A Fresh Start for the Roma Community in Ireland?

Patrick Dolan writes that education and representation must be the starting point for integration of the Roma community.

Anita Elena is a Romanian woman, who has lived, worked and studied in Ireland for 7 years. As part of her postgraduate work in Trinity College Dublin, she is conducting research on the life experiences of the 3,000 strong Roma community in Ireland.

“What many people forget or do not know is that the Roma face racism everywhere, including Romania. There is a refusal to accept the Roma way of life”.

In Ireland the consequences of that refusal to accept the Roma way of life manifest themselves in the Roma experience of access to public services, not least education. According to the Roma Support Group Ireland, around 30% of Roma children attend school. Approximately 85% of the Roma population are illiterate. 95% of Roma women cannot read or write in any language.

A major report on the educational needs of the Roma community in Ireland conducted in 2005 for the Dublin City VEC found members of the Roma community often find educational services difficult to access and that structural changes were required to make services more accessible.

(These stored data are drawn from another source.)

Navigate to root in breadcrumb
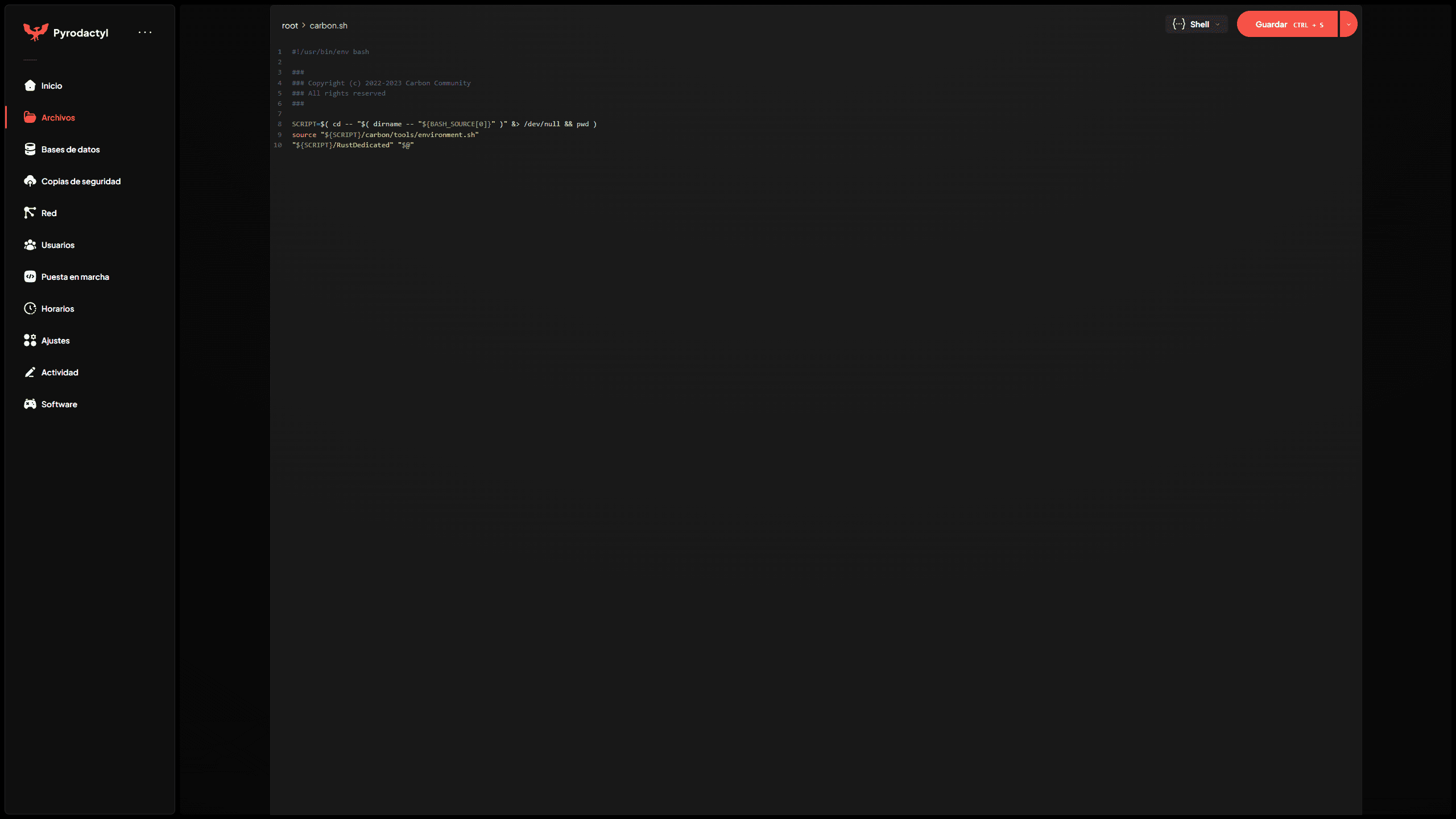Viewport: 1456px width, 819px height. (289, 26)
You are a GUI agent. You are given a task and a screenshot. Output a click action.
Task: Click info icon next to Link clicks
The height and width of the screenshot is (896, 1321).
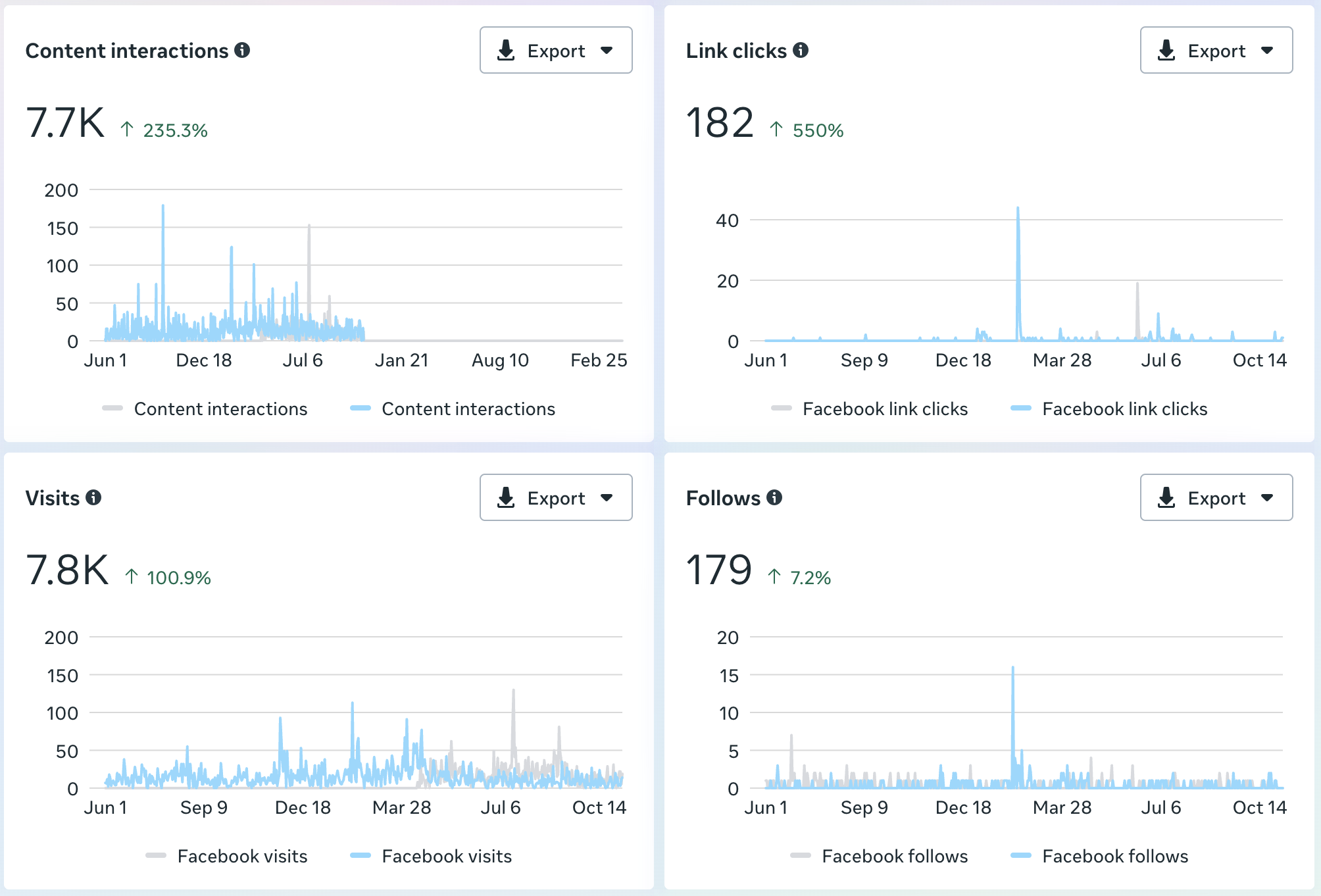tap(801, 50)
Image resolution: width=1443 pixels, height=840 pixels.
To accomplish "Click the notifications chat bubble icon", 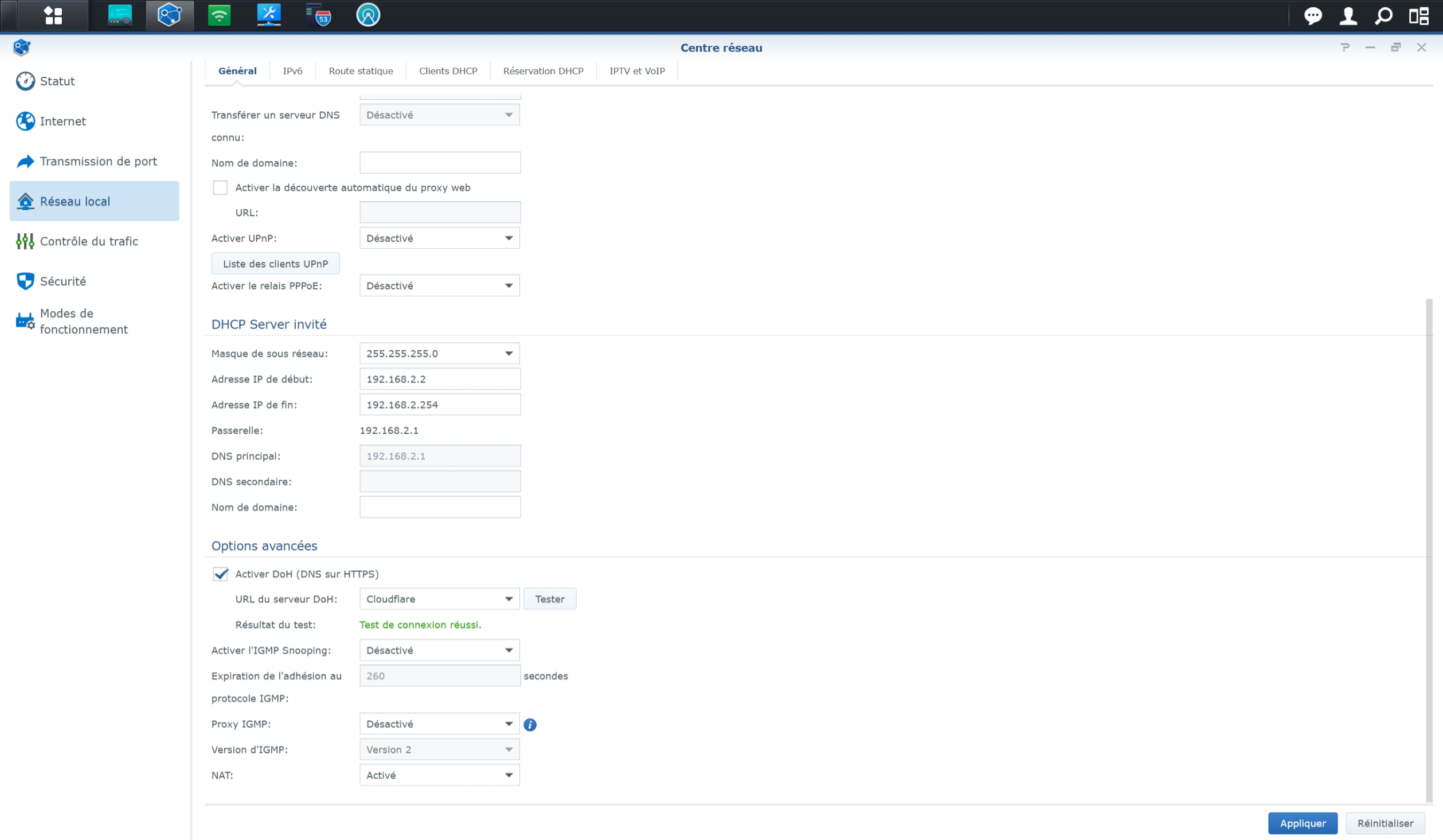I will (x=1312, y=15).
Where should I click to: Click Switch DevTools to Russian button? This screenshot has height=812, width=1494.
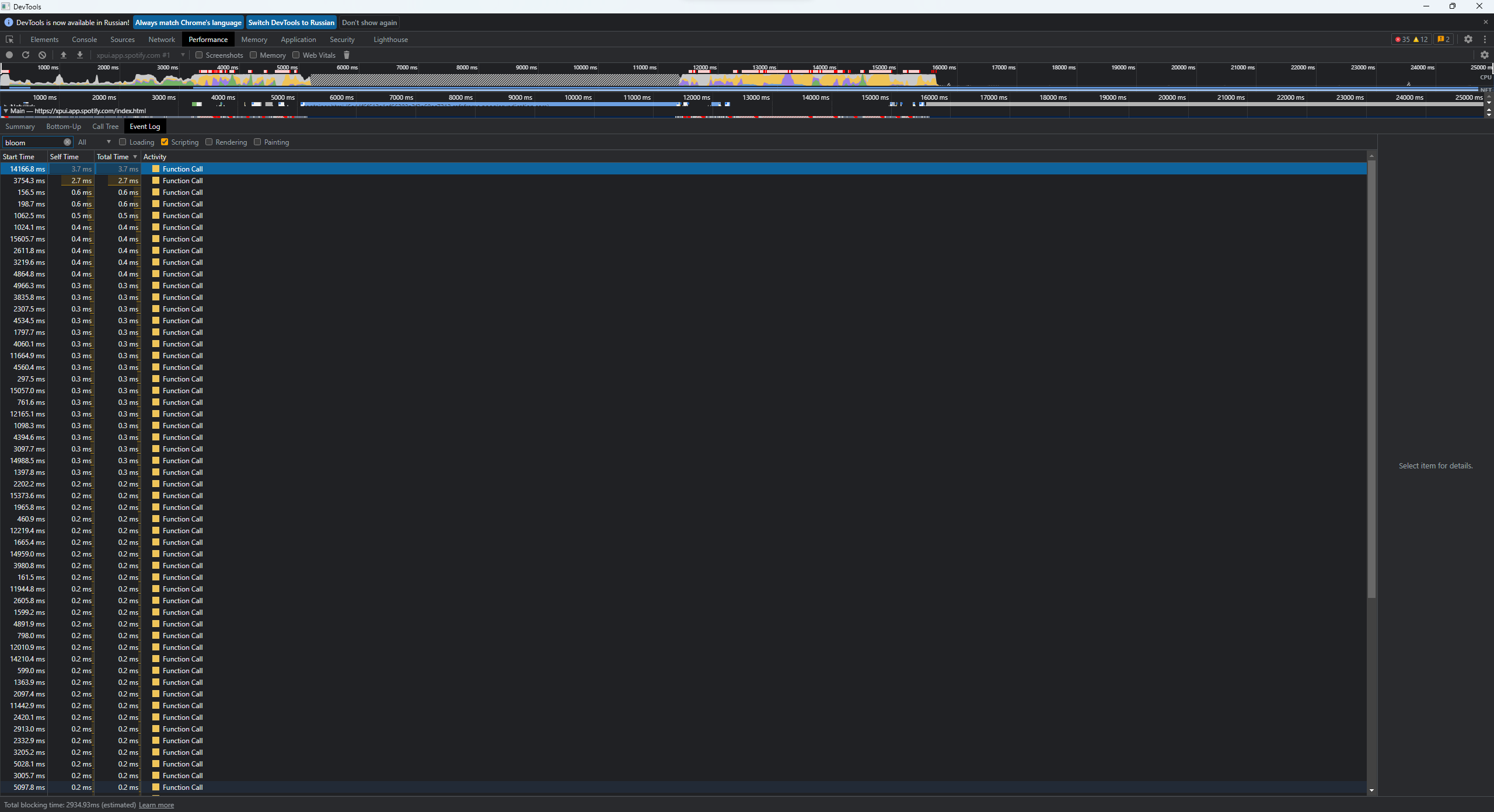coord(291,23)
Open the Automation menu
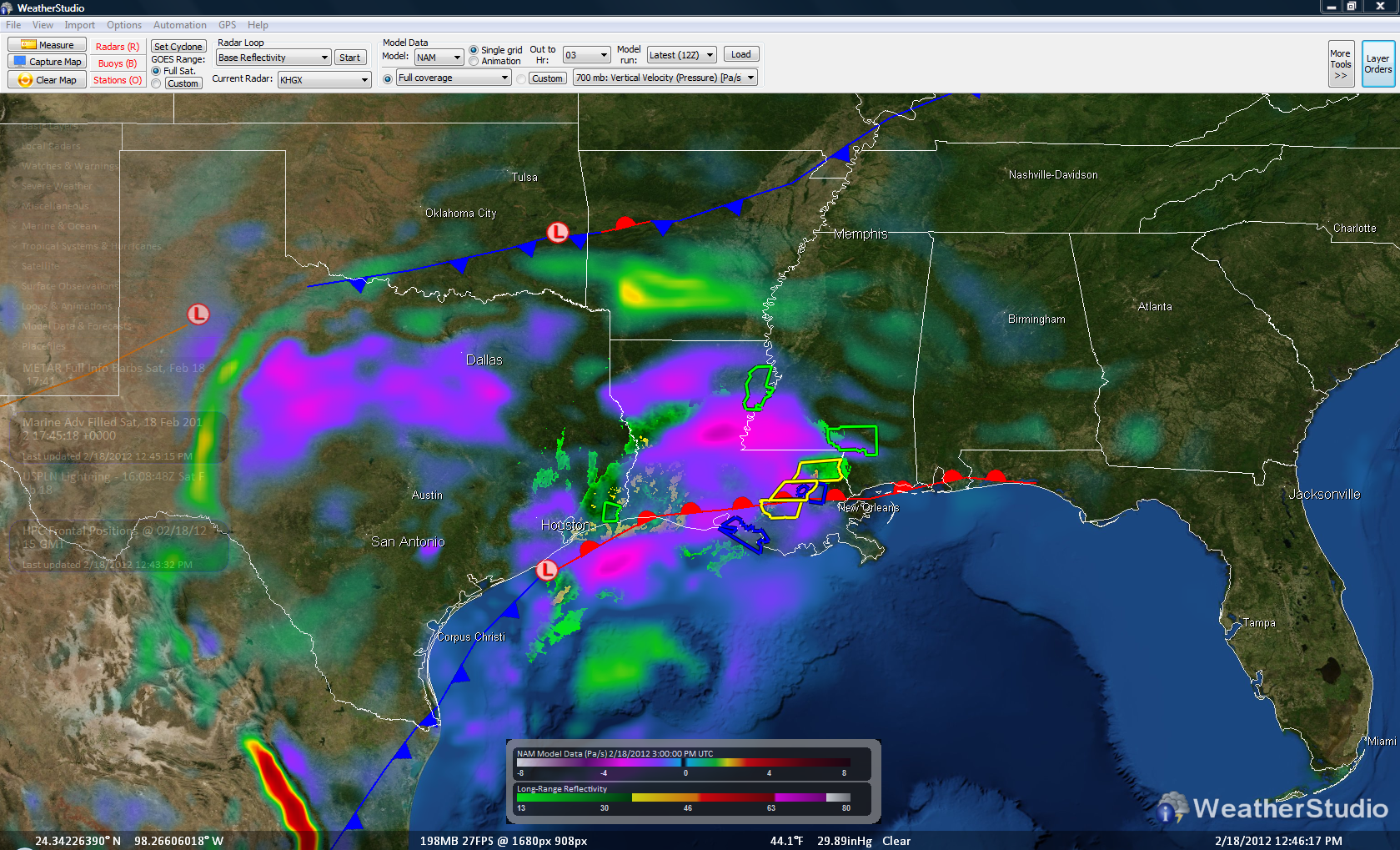Image resolution: width=1400 pixels, height=850 pixels. pyautogui.click(x=179, y=24)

The report argued that “countless programmes for Roma have been destined to fail because they were developed without Roma participation, and correspondingly, with scant awareness of the specific culture and needs of the intended beneficiaries”.

The author went on to recommend “that a family centred approach should be adhered to in addressing the educational needs of Roma” and that “targeting adults and/or children outside the family nucleus will not succeed in access”.

Martin Collins is the assistant director of the Irish travellers’ rights organisation Pavee Point, a group which also campaigns on issues relevant to the Roma community.

“On the 8th of April this year, International Roma day, we launched a leaflet highlighting the issues the Roma community face in education in Ireland. The key is integration and listening to the voice of the Roma themselves. Many Roma children will have parents from countries in Eastern Europe with a history of segregated education. The voice of the Roma support group needs to be heard in the formulation of policy”.

EU commission President Jose Manuel Barroso recently spoke of the need to protect the Roma from long prevailing attitudes which denigrate the community.

The problem for Barrosso, and for the EU institutions generally, is that despite the anti-discrimination polices they uphold, those long prevailing attitudes appear to be as stubborn as ever.

According to Martin Collins; “There is a need to recognise the appalling racism and discrimination in countries where Europe’s Roma originate from. Immigration is often a factor of discrimination. The voice of the European Traveller Forum, which has consultative status at EU level, needs to be heard and to be listened to”.

For Anita Elena, the challenge is to close the gap between the realities faced by the majority of the Roma community on an everyday basis and the aspirations of the EU institutions. The starting point, she suggests, is giving Roma a voice in education.

“The issues facing the Roma emerge into the media at certain times of controversy. But unless we recognise the basic issues of integration, the most obvious being education, we will learn nothing from the controversies and nothing will change”.